OK, but even given that, where do the muons come from? Actually, you need to create them with an energy of 105.6MeV from electrons and anti-neutrinos. If they reach some kind of equilibrium then the chemical potential (the Fermi energy) of the electrons and muons should be equal. Thus the electron energy threshold for muon production is normally considered to be more like 105.6MeV and consequently a factor of $(100/30)^3$ higher electron number densities and mass densities are required.

A similar calculation shows that in neutron stars, muon production is not really viable until densities reach several $\times10^{17}$ kg/m$^3$. It is a much higher density here because (a) the electrons and muons have the same Fermi energies when they are at equilibrium (b) the number of mass units per electron is more like 60.


Fun question.

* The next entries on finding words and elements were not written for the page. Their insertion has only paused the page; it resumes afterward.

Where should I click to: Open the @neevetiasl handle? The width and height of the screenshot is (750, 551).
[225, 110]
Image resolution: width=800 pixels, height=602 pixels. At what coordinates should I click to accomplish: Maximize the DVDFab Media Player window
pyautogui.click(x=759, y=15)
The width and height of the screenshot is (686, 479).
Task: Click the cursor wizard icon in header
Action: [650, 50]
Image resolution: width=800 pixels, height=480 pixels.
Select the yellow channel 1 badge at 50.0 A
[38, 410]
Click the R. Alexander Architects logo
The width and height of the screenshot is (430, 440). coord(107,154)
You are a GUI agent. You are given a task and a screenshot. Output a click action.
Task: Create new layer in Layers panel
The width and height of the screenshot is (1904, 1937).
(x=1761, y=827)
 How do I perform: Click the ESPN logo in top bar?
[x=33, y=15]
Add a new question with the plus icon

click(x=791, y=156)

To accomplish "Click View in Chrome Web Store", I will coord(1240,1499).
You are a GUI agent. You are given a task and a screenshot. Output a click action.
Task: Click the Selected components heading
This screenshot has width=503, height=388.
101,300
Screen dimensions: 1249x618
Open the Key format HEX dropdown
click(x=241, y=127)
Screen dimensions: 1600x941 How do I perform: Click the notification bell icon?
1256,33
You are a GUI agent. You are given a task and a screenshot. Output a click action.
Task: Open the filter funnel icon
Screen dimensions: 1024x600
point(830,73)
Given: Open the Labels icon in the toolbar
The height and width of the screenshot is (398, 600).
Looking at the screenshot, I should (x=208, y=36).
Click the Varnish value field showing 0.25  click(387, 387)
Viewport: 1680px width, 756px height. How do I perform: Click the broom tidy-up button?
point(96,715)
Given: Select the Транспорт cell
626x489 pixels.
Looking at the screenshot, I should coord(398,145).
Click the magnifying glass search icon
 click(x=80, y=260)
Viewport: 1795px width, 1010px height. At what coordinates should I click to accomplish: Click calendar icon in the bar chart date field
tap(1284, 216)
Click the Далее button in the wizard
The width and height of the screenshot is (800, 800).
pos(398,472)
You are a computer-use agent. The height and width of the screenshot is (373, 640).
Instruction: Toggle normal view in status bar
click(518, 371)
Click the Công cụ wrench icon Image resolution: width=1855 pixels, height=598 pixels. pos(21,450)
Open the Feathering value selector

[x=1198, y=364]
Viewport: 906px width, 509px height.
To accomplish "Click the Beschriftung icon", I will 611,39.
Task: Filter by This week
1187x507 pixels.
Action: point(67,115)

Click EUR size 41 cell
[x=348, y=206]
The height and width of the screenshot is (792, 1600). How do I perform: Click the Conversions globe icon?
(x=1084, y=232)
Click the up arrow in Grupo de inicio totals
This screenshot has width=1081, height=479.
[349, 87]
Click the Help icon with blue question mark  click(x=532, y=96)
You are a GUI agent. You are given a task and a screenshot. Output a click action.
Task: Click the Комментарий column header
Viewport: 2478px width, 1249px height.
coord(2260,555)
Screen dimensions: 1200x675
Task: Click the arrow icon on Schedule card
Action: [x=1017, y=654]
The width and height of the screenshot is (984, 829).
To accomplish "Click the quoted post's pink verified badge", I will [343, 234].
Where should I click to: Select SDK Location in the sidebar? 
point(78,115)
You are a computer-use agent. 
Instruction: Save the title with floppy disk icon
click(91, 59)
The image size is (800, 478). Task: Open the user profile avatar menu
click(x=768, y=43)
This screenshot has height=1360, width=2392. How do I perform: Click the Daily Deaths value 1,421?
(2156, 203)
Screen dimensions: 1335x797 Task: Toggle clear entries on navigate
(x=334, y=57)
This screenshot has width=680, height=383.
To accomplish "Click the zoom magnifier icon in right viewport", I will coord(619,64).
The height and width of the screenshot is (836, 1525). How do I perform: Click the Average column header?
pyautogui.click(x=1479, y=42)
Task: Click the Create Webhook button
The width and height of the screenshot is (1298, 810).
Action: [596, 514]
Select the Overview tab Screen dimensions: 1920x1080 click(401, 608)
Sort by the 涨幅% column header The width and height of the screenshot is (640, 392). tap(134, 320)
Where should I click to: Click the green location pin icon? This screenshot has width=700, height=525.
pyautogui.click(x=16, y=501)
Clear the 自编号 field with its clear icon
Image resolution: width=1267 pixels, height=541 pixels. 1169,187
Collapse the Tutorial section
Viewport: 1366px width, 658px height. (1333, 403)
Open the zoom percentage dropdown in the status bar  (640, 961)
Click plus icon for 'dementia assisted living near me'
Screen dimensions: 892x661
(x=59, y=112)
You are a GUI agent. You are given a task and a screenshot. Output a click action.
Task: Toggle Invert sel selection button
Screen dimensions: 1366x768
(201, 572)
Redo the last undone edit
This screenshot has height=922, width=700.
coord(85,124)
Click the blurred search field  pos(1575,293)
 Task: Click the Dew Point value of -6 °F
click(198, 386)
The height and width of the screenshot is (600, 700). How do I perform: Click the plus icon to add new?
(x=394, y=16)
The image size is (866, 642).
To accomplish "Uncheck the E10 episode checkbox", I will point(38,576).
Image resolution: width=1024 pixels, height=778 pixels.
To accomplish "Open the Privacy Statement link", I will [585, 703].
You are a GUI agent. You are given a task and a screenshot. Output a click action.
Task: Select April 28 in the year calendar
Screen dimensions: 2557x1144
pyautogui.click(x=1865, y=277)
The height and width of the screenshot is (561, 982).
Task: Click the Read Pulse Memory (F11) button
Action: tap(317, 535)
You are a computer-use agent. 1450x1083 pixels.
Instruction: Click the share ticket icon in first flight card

The muon density inside a white dwarf is negligible, because Fermi suppression does not really apply.

Fermi suppression is the technical name of the effect you were describing: the decrease in the rate of a process due to the fact that there are no free states to accommodate one of the decaying particles (an electron, in this case).

The muon has a mass of $105.6 MeV$, about 210 times more than the electron. Thus the electron resulting from the decay is necessarily highly relativistic. We shall then have Fermi suppression if the Fermi energy $E_F$ is larger than the energy the electron gains in the muon decay.

Now, the Fermi Energy for dense matter in the highly relativistic limit (see here, for instance) is $$ E_F = hc \left(\frac{3 n_e}{8\pi}\right)^{1/3} \approx 6\times 10^{-7} n_e^{1/3} eV $$

In order to have $E_F = 30 MeV$ (let us imagine that the other two particles carry away as much energy as the electron), we need $$ n_e \approx 10^{41}\; cm^{-3}\;\;\;. $$ Since inside a white dwarf there are as many protons as there are electrons, this imples a local density of $$ \rho \approx 10^{17}\; g \; cm^{-3} $$ which is high even for neutron stars, let alone white dwarves.

Thus the Fermi energy is never this ($30 MeV$) large in white dwarfs, and muon decays proceed unimpeded.